Libby introduced a motion today in the House of Commons to save the NDP Climate Change Bill, Bill C-311, and finally get strong legislation on climate change passed through Parliament.
The Bill is currently before the Parliamentary Committee on the Environment. The Committee Chair tried to delay the Bill by 30 sitting days. Libby’s motion would stop to the delay and get this Bill back into the House of Commons for a final vote. Here is what Libby said in the House today.
Libby Davies (MP Vancouver East)
Just a few moments ago, the Chair of the environment committee brought forth a motion from the committee to basically ask for an extension and delay of 30 sitting days of examination of Bill C-311, which is the climate change accountability act. I have to say that there is absolutely no legitimate reason for delaying consideration of this bill.
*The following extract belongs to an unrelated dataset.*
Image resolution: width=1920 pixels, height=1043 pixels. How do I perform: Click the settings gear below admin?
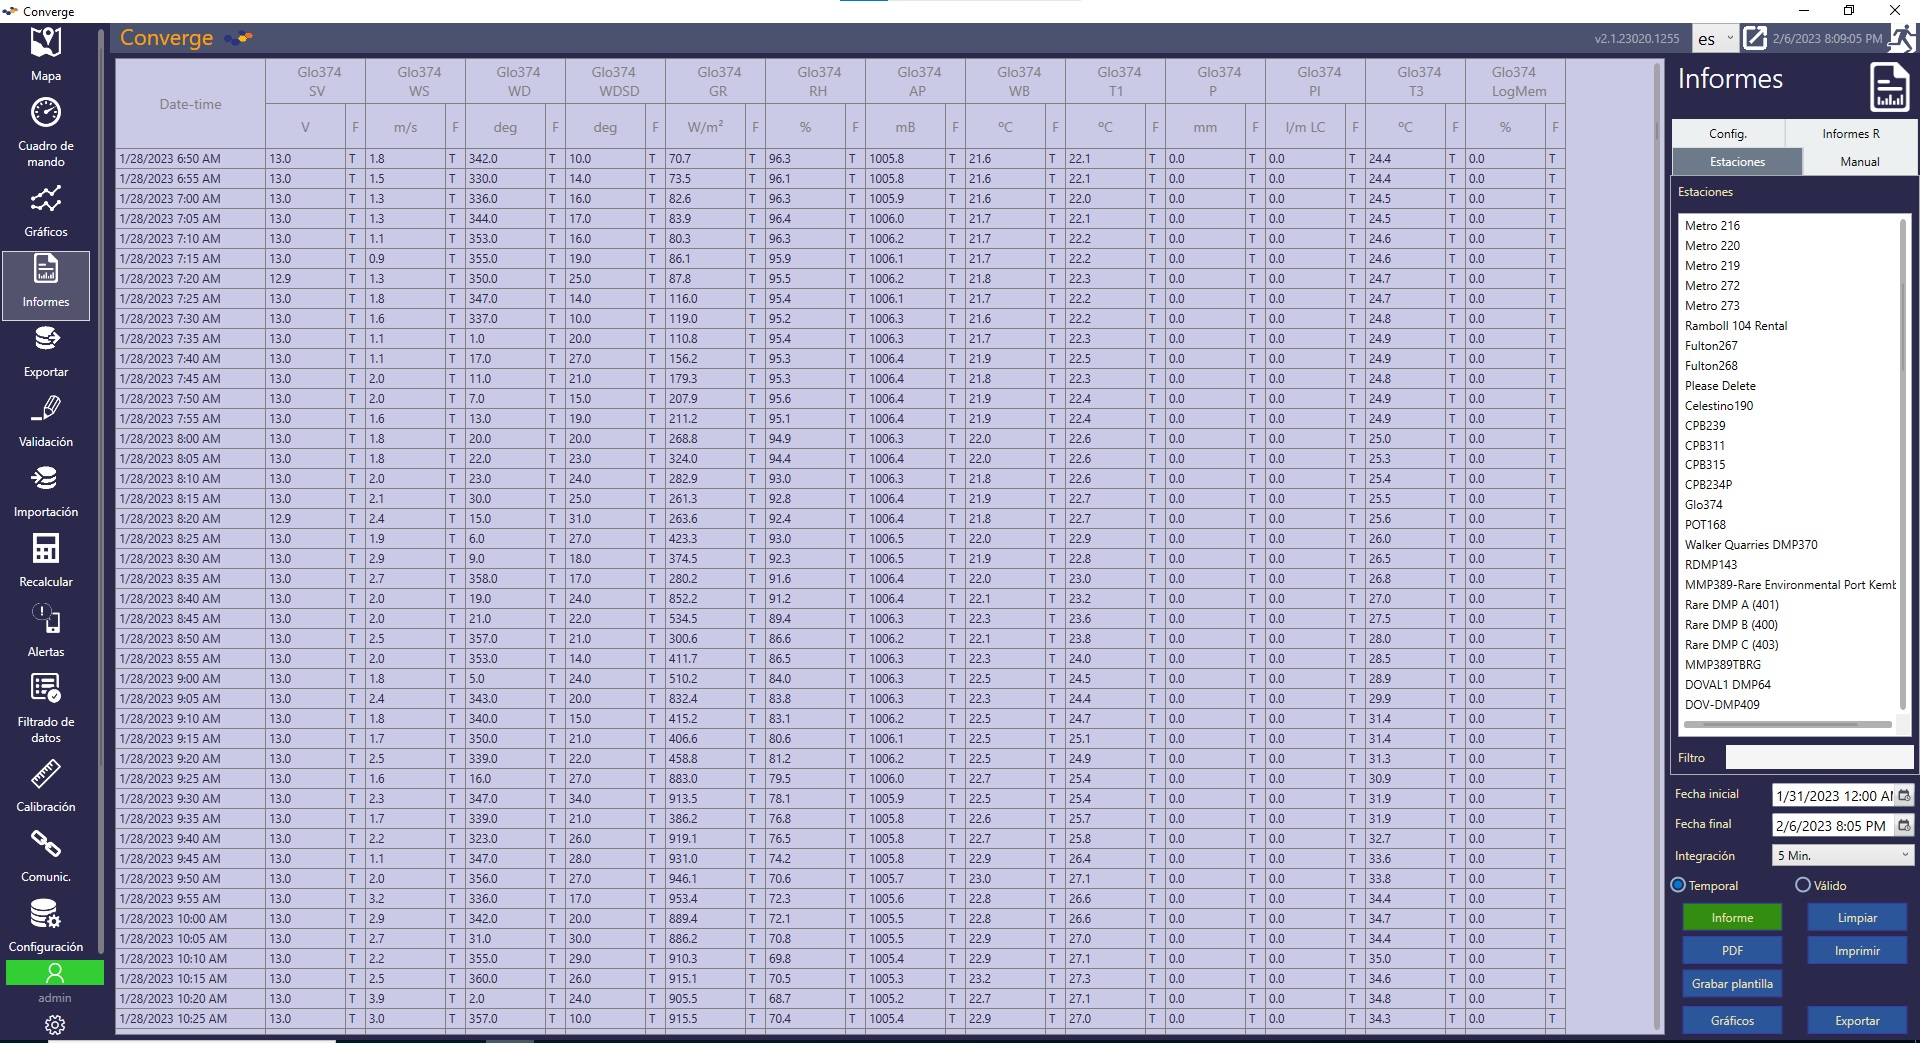click(55, 1025)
This has caused the NDP to bring forward this motion this morning in the House to instruct the committee to separate the bill and ensure that the bill will now be examined in two parts. Part A would deal with the targets that are set in the bill and that they be brought back into the House by the 10th sitting day after October 19, which would be November 2. If the committee fails to do that, it will be deemed to have been reported back without amendment.
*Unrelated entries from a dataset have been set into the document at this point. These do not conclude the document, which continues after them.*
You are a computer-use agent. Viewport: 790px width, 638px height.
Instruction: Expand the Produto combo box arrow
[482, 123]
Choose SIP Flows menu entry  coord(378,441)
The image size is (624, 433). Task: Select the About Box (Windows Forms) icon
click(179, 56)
I would like to explain why we are doing this. I think that members are aware that this bill was first debated in March 2009. It was actually sent to the committee on April 1 of this year. In our opinion, the committee has had ample time to deal with this very urgent matter. I would say that our goal all along has been very clear. This very substantive and important bill needed to be debated and processed through the House in order to be approved, we hope, in time for the international climate change conference in Copenhagen in November.
It was with deep concern that we learned that the Standing Committee on Environment and Sustainable Development voted to delay this bill for no good reason. From the email we get, the folks we talk to in our ridings and the strong environmental community across this country, I think it is very clear that Canadians believe that government after government has dragged its feet on climate change.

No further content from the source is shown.